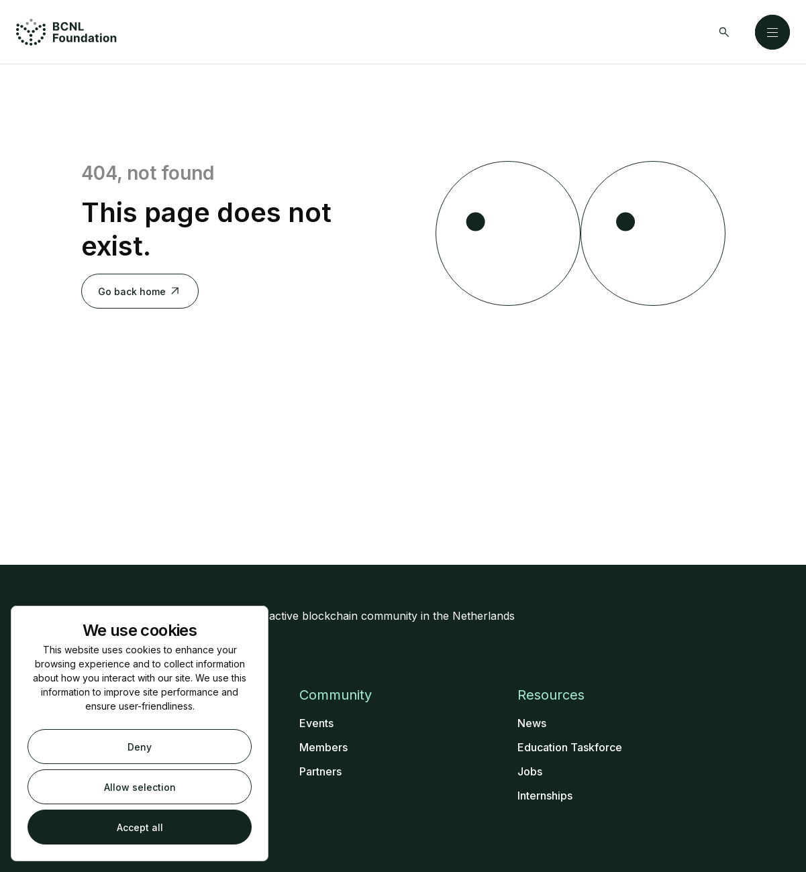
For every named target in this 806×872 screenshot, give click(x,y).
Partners (320, 771)
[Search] (724, 32)
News (531, 723)
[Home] (66, 32)
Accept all (140, 827)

....

WHAT YOU HAVE TO DO:
Can you rewrite the data with "Partners" renamed to "Sponsors", changing nothing else and leaving out the pictures?

RESPONSE:
For every named target in this 806×872 screenshot, give click(x,y).
Sponsors (320, 771)
[Search] (724, 32)
News (531, 723)
[Home] (66, 32)
Accept all (140, 827)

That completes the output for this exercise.